Mississippi Code Annotated § 47-5-138.1 governs the award of trusty earned time to inmates, and that statute provides that the MDOC "may" award a trusty earned time allowance to inmates who meet certain criteria. The use of the word "may" in the statute makes the award of earned time discretionary, not mandatory. The decision whether to award earned time to offenders is left to the discretion of the prison officials, and therefore, the statute affords a prisoner no constitutionally recognized liberty interest. See Scales v. Miss. State Parole Bd., 831 F.2d 565, 566 (5th Cir. 1987). Brister's claim involving his good time credits does not rise to the level of a constitutional violation because he has no protected liberty interest in those credits. Hudson, 242 F.3d at 536; Wolff v. McDonnell, 418 U.S. 539, 557 (1974) (the "Constitution itself does not guarantee good time credit for satisfactory behavior while in prison").

Accordingly, Brister has not demonstrated a violation of a clearly established right.
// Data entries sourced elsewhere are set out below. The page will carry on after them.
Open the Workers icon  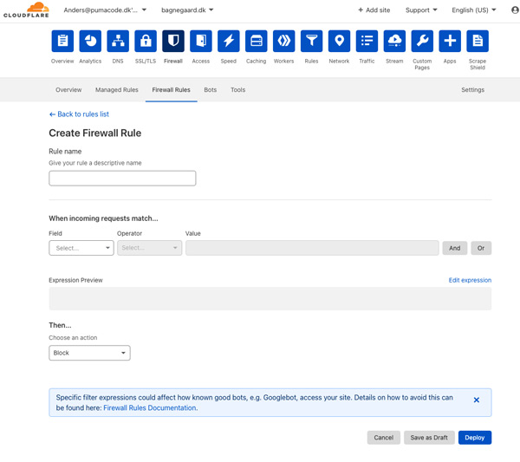(x=284, y=41)
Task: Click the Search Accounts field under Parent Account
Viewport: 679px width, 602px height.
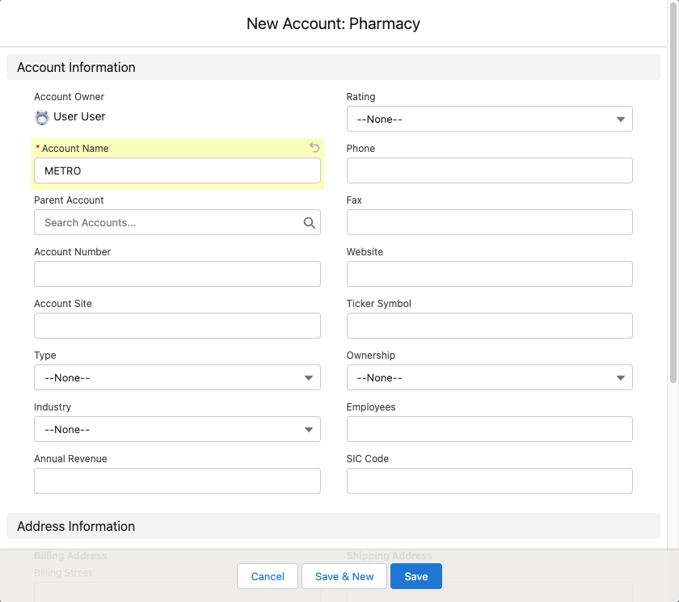Action: pyautogui.click(x=162, y=222)
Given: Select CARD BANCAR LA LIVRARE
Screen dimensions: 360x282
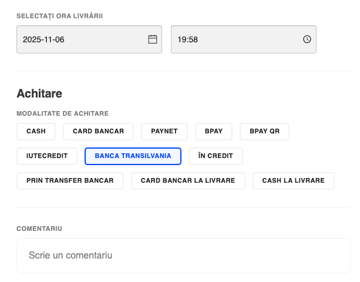Looking at the screenshot, I should pyautogui.click(x=188, y=180).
In addition, the defendants actions were objectively reasonable in that these defendants were acting in a lawful manner in carrying out Brister's sentence. Although Brister claims that the defendants misinterpreted the sentencing order of the Walthall County Circuit Court, that order states that Brister's sentence "shall run concurrent with the Louisiana sentence he is currently serving." [41-1.] That sentence does not mandate that trusty credits earned at the LDOC shall be recognized and credited to Brister by the MDOC. ( Id. ) The Court concludes that the defendants are entitled to qualified immunity as to any allegations raised by Brister that his sentence was improperly served based on his claim of entitlement to good time credits from Louisiana. See Porter v. Epps, 659 F.3d 440, 447-8 (5th Cir. 2011). Therefore, the Court finds that Brister's claims are without merit and should be dismissed.
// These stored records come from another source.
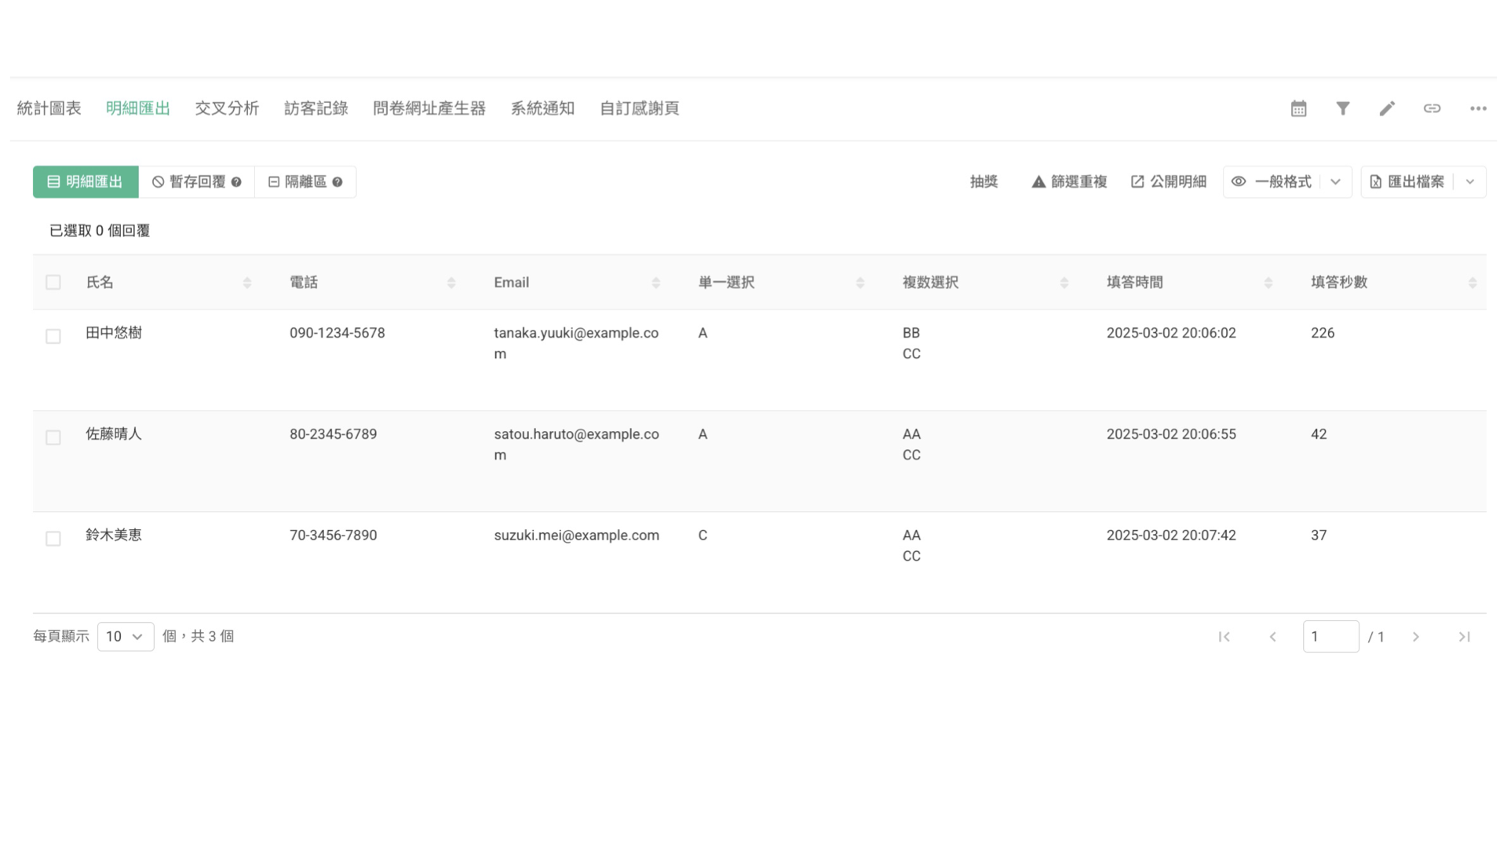
Task: Switch to the 交叉分析 tab
Action: 227,108
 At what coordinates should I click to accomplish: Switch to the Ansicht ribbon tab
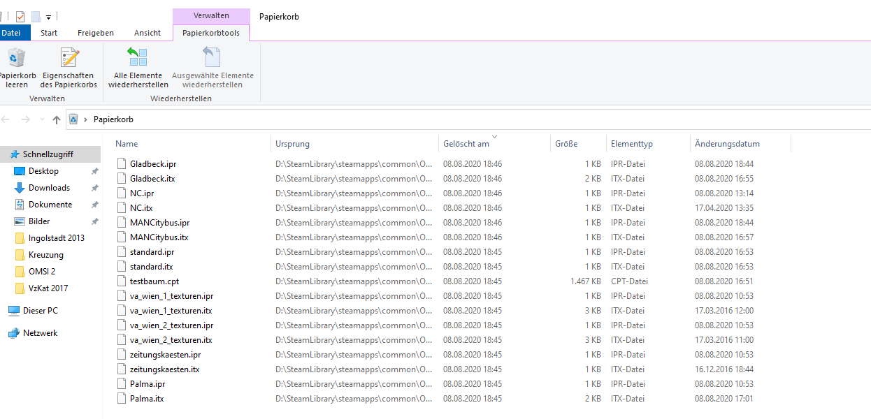pyautogui.click(x=147, y=33)
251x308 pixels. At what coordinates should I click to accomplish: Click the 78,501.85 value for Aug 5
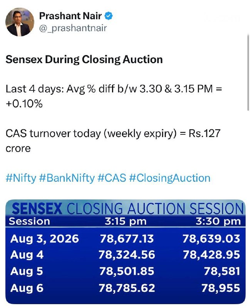tap(127, 271)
In addition, the Court finds that a petition seeking the restoration of sentence credits to a term of imprisonment that has been completed is moot. See Bailey v. Southerland, 821 F.2d 277, 278 (5th Cir. 1987) (holding prisoner's appeal from the denial of a habeas petition challenging prison disciplinary infraction which sought restoration of good-time credits was moot after petitioner's release). Plaintiff must show that he will be subject to a future adverse consequence as a result of this action, and Brister has made no such showing. See Adair v. Dretke, 150 F.Appx. 329, 331 (5th Cir. 2005)(dismissing appeal as moot that sought reversal of an order reinstating good-time credits finding such relief "would have no effect on either party" after the prisoner's release). Thus, Plaintiff's request for release from incarceration is denied as moot.
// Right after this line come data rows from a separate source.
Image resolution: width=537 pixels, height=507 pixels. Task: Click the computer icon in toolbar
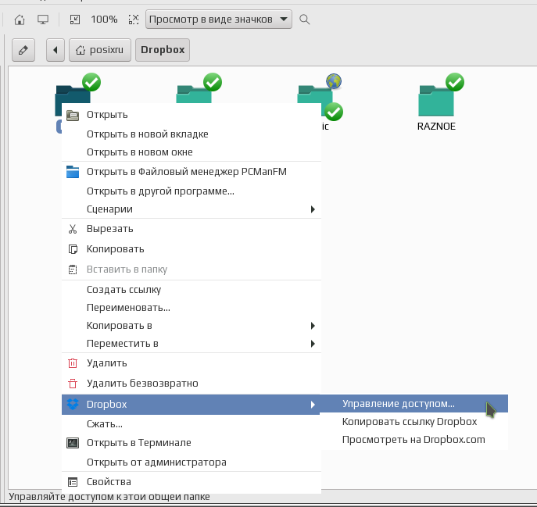coord(43,20)
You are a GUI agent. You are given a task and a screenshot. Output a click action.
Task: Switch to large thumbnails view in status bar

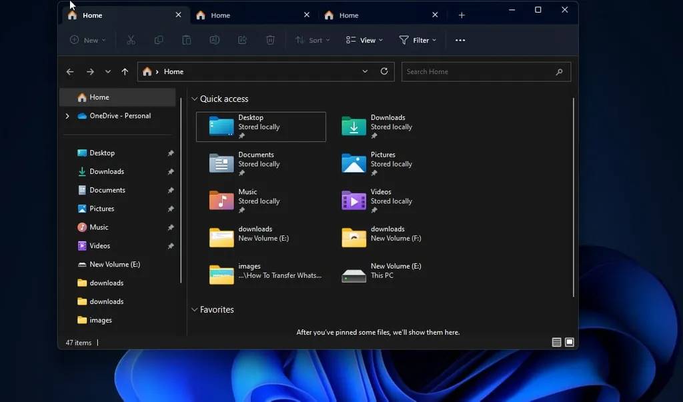[x=569, y=342]
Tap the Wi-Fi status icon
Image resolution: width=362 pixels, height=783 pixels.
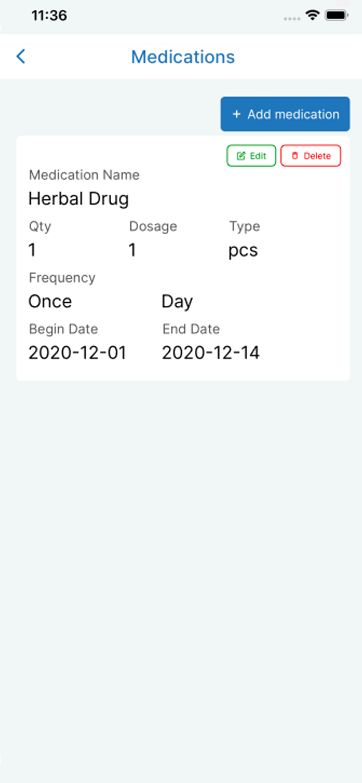pos(312,15)
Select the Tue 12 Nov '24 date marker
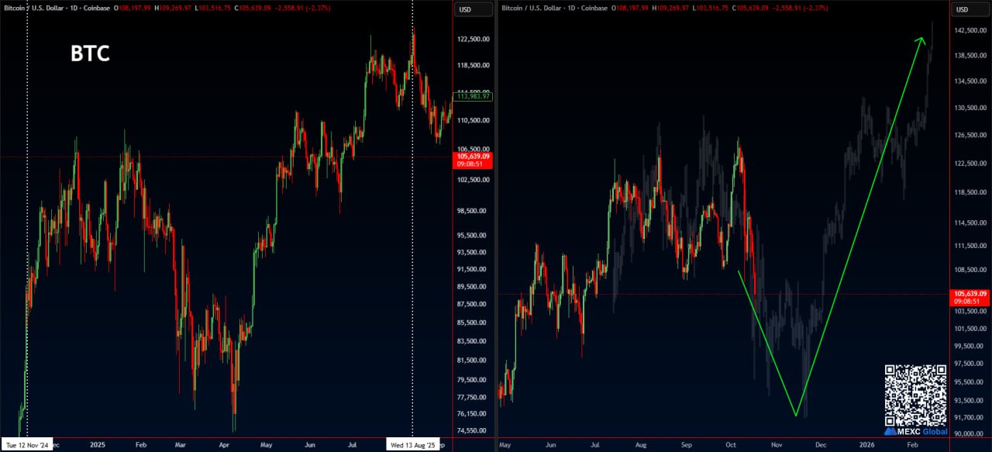Viewport: 992px width, 452px height. point(27,445)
IV. Request for Declaratory and Injunctive Relief

An inmate's request for injunctive and declaratory relief in a section 1983 action fails to present a case or controversy and become moot once an inmate has been released from prison. See Herman v. Holiday, 238 F.3d 660, 666 (5th Cir. 2001). Brister indicates he was released from incarceration on September 15, 2012, so that his claims concerning allegations related to MDOC are moot. [21.] The Court finds that the defendants' motion for summary judgment on Brister's claims for injunctive and declaratory relief should be granted.

CONCLUSION

Based on the forgoing analysis, the Court finds that the defendants' motion for summary judgment [41] should be granted. A separate judgment in conformity with and incorporating by reference the above Memorandum Opinion shall issue this date. The Clerk is directed to mail a copy of this Memorandum Opinion and the Judgment by certified mail, return receipt requested to Brister at his last known address of record. Each party shall bear their respective costs associated with this motion.